Monday’s Meditation: On The Point Of Things Falling Apart
Once upon a time, one of my very best friend’s life fell apart for a minute.
She is undoubtedly one of my stablest friends, as adverse to bullshit as I, and so, for her life to fall apart so drastically and unexpectedly is not a common occurrence. Nevertheless, it was a matter of hours between the collapse of two of the biggest dominoes in her life.
At 10:00 AM, she received confirmation of the fact that the guy who she had been invested in for nine months was not interested in furthering their relationship. Pow.
At 12:00PM, her boss called her into his office to inform her that after five years, during which she single-handedly steered what was before her arrival and what will once again be following her departure, a schlock company, she was fired. Fired! Collect your things and we can tell everyone whatever you want and you’ll soon lose access to your email, fired! Pow, pow.
A different person might have taken her being unceremoniously dumped by a guy she was crazy about and fired from her job in the same day as a sign that life was shit, people are the worst, and the only suitable course of action would be to crawl under the covers and binge-watch Sex and the City episodes while crying into a pint of Halo Top (calorie conservation, even in times of devastation).

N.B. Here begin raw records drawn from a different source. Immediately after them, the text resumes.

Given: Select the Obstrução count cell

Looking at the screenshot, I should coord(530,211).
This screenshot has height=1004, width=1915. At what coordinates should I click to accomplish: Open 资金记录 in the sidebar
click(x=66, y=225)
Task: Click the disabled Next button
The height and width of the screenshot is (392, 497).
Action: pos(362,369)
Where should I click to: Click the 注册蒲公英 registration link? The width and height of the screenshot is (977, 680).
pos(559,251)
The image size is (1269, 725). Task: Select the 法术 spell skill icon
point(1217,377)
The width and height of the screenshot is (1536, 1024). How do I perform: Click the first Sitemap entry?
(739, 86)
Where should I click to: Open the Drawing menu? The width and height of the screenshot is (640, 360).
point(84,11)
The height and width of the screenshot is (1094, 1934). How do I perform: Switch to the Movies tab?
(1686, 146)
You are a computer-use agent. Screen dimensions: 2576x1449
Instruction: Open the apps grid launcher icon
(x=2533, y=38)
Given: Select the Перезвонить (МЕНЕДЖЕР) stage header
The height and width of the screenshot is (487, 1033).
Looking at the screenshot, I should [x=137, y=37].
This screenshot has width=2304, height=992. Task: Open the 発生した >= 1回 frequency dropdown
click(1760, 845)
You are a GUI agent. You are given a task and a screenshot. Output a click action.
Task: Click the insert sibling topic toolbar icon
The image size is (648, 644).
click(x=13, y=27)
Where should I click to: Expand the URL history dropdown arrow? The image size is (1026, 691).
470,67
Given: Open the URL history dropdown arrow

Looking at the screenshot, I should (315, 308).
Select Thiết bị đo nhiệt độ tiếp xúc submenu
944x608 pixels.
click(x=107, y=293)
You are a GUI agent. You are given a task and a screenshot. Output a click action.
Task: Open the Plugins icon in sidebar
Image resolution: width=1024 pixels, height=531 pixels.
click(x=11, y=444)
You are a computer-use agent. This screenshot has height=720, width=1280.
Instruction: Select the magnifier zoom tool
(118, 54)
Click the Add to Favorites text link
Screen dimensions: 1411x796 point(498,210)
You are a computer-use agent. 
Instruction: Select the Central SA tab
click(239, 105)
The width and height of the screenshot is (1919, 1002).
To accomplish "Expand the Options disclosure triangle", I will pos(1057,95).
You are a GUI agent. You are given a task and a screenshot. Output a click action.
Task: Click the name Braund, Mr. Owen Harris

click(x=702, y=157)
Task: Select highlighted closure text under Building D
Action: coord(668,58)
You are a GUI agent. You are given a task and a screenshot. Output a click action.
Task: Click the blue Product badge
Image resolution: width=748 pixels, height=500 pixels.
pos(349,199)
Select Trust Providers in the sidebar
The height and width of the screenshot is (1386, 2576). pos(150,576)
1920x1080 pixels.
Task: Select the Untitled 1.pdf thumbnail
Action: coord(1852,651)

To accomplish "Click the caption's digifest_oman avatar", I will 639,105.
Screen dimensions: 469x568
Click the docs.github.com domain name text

A different person might have wondered why life had to be so hard for her, why she never got what she deserved, and other self-pitying thoughts.
When we spoke on the phone at 12:30, she was calm. She told me matter of factly what had been said in the meeting. And then, because she isn’t a different person, but herself, she realized how everything in her life was perfect. I mean, it wasn’t really perfect, it was shit momentarily. But she saw what it takes a truly special person to recognize: her life, her psyche, her whole being was learning an important lesson–a lesson that she, herself, had created the opportunity to learn.
It was she who had been saying for many months how unfulfilled work was making her, how it was no longer a place she felt she could rise to her highest potential. It was she who was getting tired of the office shenanigans, she who was getting impatient about the company’s reluctance to innovate. It was she who had told me in a phone conversation not three weeks prior that she really ought to start getting her resume in order, polishing her portfolio, and thinking about what more there could be out there.
It was she who had noticed months prior that the guy she thought might have been the guy was no longer giving her the reciprocal energy she deserves.
And yet, in both cases, she remained committed. She is wired to give to others, to continually show up for others.
But whether it was our numerous phone calls, during which I repeatedly told her the necessary truth, or her subconscious, or both, bullshit was being called. Her internal knowing that she is worthy of receiving as much as she gives was waving the penalty flag. That knowing, combined with my cajoling, had undoubtedly caused her to stop feigning patience for unproductive office meetings. It had caused her to get upset with this guy, enough to address it with him. It had caused both to say: that’s it, we’re done here.
Life hadn’t happened to her; she had created the circumstances she most needed in order to learn the lessons essential to her growth as a person. All along, no matter what she might have thought she wanted out of the work and romantic relationships, she needed this.
The synchronicity of everything was setting in, the overlaps becoming more and more obvious to us. Our voices were getting louder and louder, until we were just two shrieking imbeciles, on either end of the phone, excitedly putting together all the pieces that had been scattering over the last five years, over the last nine months, over her whole life.
“I’m so excited for you!” I yelled.
“I’m so excited, too!” She yelled back.
Things fall apart not to devastate, but to invite us to realign ourselves with the people, environments, and energy levels that fit our now-higher, more evolved selves, here to love and be loved, to give and receive in equal measure.